• The Neon Rain by James Lee Burke *** (of 4)

    Dave Robicheaux is a Cajun detective, poet, and philosopher with no patience for corruption or injustice. When a young Black woman floats to the surface, face down, of a bayou Robicheaux uses for fishing he reasonably concludes foul play led to her death. Just as quickly the coroner determines she drowned following a drug overdose, suggesting that a young very poor Black woman hooked on drugs and trying to climb in society as a sex worker is not worth additional effort on anyone’s part.

    Robicheaux cannot let it go. While he moves up the food chain of pimps, hustlers, and local dons, he gets wrapped up in what turns out to be an international arms smuggling operation that is much more credible than it sounds summarized here in just a couple of sentences. The book is the first in what would become an exceptionally long writing career for James Lee Burke, dated to the Iran-Contra scandal of the 1980s. Nevertheless, it is evident from the start why Burke would enjoy such a successful career. Robicheaux’s descriptions of bayous and waterways of southern Louisiana, race and class relations in New Orleans, and doubts and desires of men and women trying their best, all rise from the page in steamy, evocative images that are indelible.

  • The Man Who Died Twice by Richard Osman *** (of 4)

    This is the second book in the series, meaning it is the second set of murders that need to be solved by the four septuagenarians of the Thursday Murder Club: Joyce, Ron, Ibrahim, and Elizabeth. It is no small feat to present old people with so much grace and humor even though you can just tell that the author periodically has to yell at his characters so they can hear him, wake them up from time to time, even when they insist they are just resting their eyes, and urge them to get to the points of their digression-filled stories.
####################
- _Given problem 1_: Say whether each statement agrees with the book reviews, answering yes or no and quoting the deciding words: (a) The coroner rules that the young woman found in the bayou was murdered. (b) The Neon Rain was the first book in James Lee Burke's writing career. (c) The Thursday Murder Club has five members.
- _Given problem 2_: Reproduce word for word the part of the book reviews starting with "This is the" and going on through "their digression-filled stories.".

- _Given information_:
####################
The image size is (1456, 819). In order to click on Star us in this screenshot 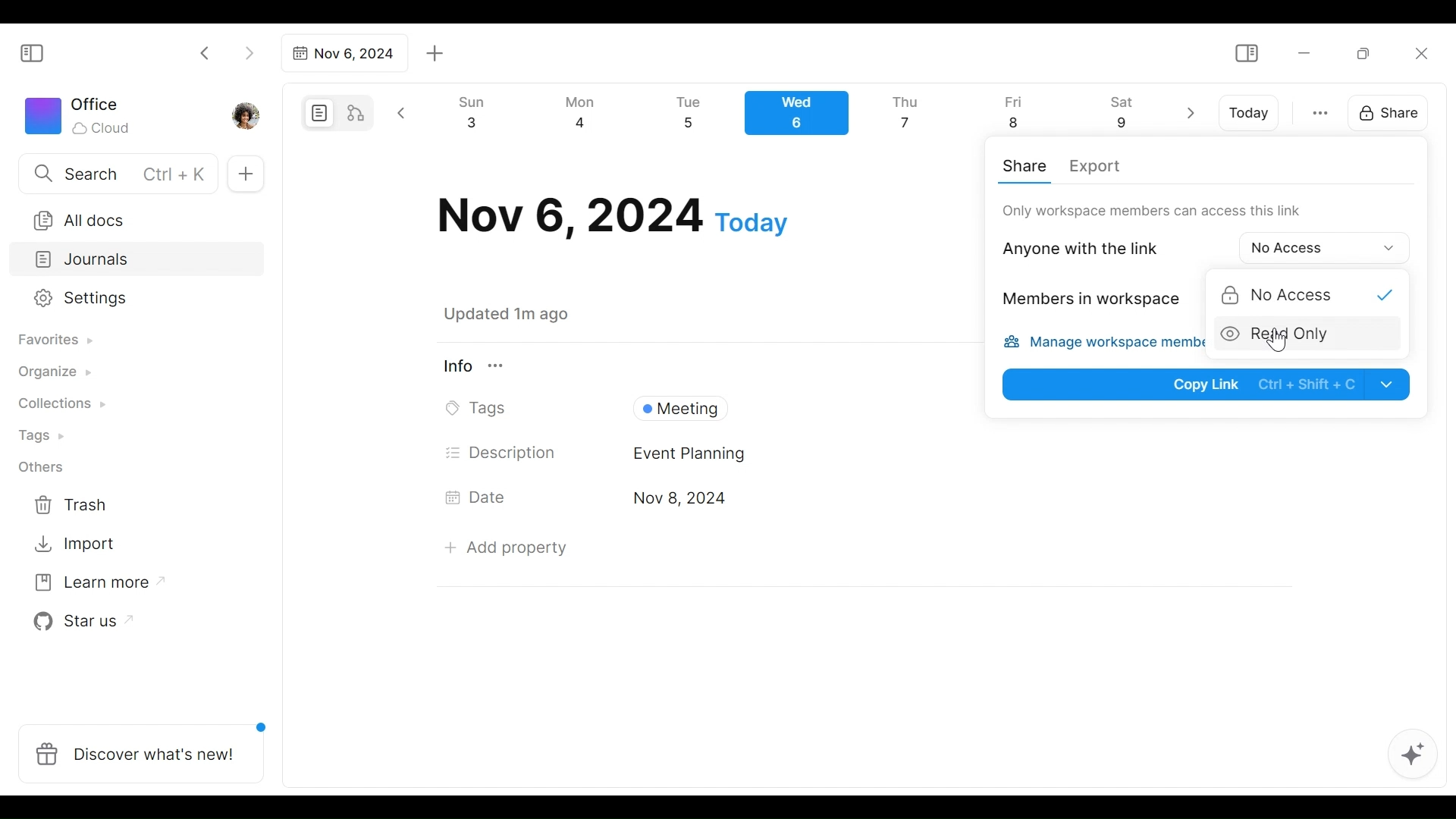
####################
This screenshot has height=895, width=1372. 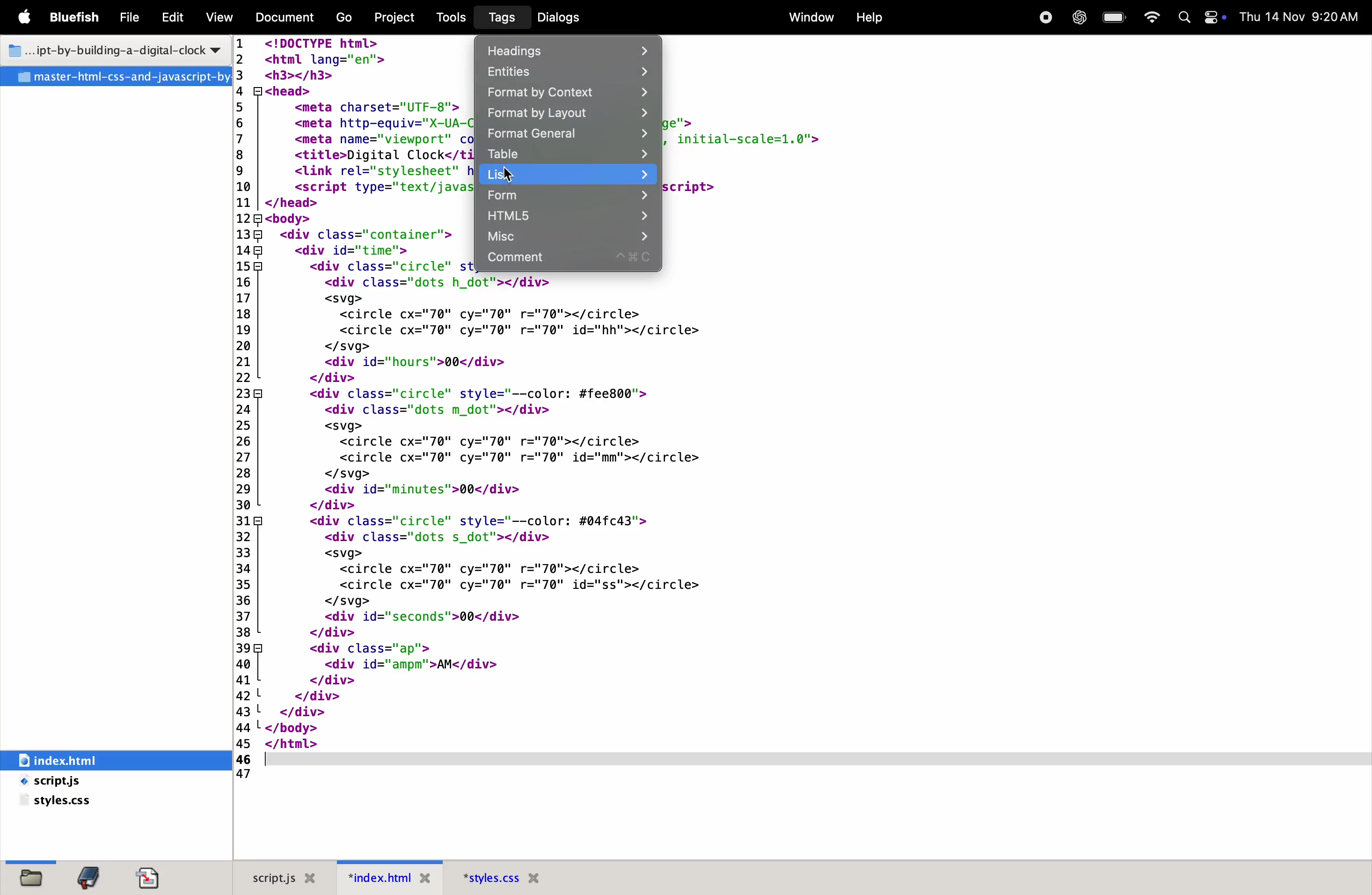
####################
- _Complete answer 1_:
(a) No: "the coroner determines she drowned following a drug overdose"
(b) Yes: "The book is the first in what would become an exceptionally long writing career for James Lee Burke"
(c) No: "the four septuagenarians of the Thursday Murder Club"

- _Complete answer 2_:
This is the second book in the series, meaning it is the second set of murders that need to be solved by the four septuagenarians of the Thursday Murder Club: Joyce, Ron, Ibrahim, and Elizabeth. It is no small feat to present old people with so much grace and humor even though you can just tell that the author periodically has to yell at his characters so they can hear him, wake them up from time to time, even when they insist they are just resting their eyes, and urge them to get to the points of their digression-filled stories.